For long-running monitoring, prefer scraping /metrics instead of polling health endpoints. Relevant counters and gauges (full catalog in Metrics Catalog):
| Metric | Type | Labels | Use |
|---|---|---|---|
cloacina_reactor_persist_failures_total |
counter | graph, reactor, kind |
Drives the I-0108 Degraded transition. Alert on non-zero rate. |
cloacina_reactor_fire_duration_seconds |
histogram | graph, reactor |
Per-firing latency. |
cloacina_reactor_fires_total |
counter | graph, reactor, outcome |
Firings per reactor; outcome distinguishes success / failure. |
cloacina_accumulator_events_total |
counter | accumulator |
Per-accumulator event throughput. |
Set up an alert on any reactor with persist failure rate > 0 over a sliding window — that catches the Degraded transition before five consecutive failures.
Poll all reactors and alert on non-live states:
#!/usr/bin/env bash
set -euo pipefail
BASE_URL="${CLOACINA_URL:-http://localhost:8080}"
API_KEY="${API_KEY:?API_KEY must be set}"
graphs=$(curl -sf "${BASE_URL}/v1/health/graphs" \
-H "Authorization: Bearer ${API_KEY}")
echo "$graphs" | jq -r '.items[] | select(.health.state != "live") |
"ALERT: reactor \(.name) is \(.health.state) — disconnected: \(.health.disconnected // "none")"'
Save as check-graphs.sh, make it executable, and run from a cron job or monitoring system.
A degraded reactor is still running. The action depends on what’s in the disconnected list.
If the list contains an accumulator name: the reactor continues to evaluate reaction criteria and fire the graph using the last known (cached) value from the disconnected accumulator.
- Identify the disconnected accumulator from the
disconnectedlist in the reactor health. - Check accumulator health:
GET /v1/health/accumulators— look fordisconnectedstatus. - Verify the broker is reachable and the topic still exists.
- Check server logs for the accumulator reconnection attempts.
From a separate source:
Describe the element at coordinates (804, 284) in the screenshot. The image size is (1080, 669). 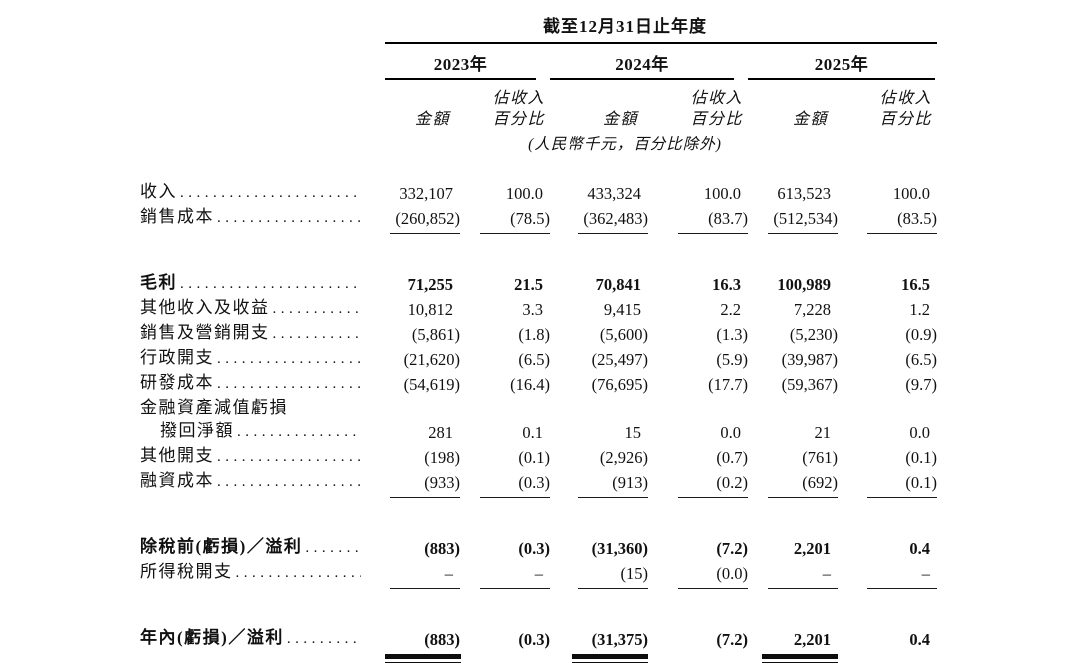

The reactor recovers automatically when the accumulator reconnects and returns to live.
If the list contains "persist": see the I-0108 section above. Inspect cloacina_reactor_persist_failures_total{kind=...} to identify which DAL write path is failing; common causes are disk pressure, DB connection exhaustion, or a transient DB outage. The reactor recovers on the next successful write.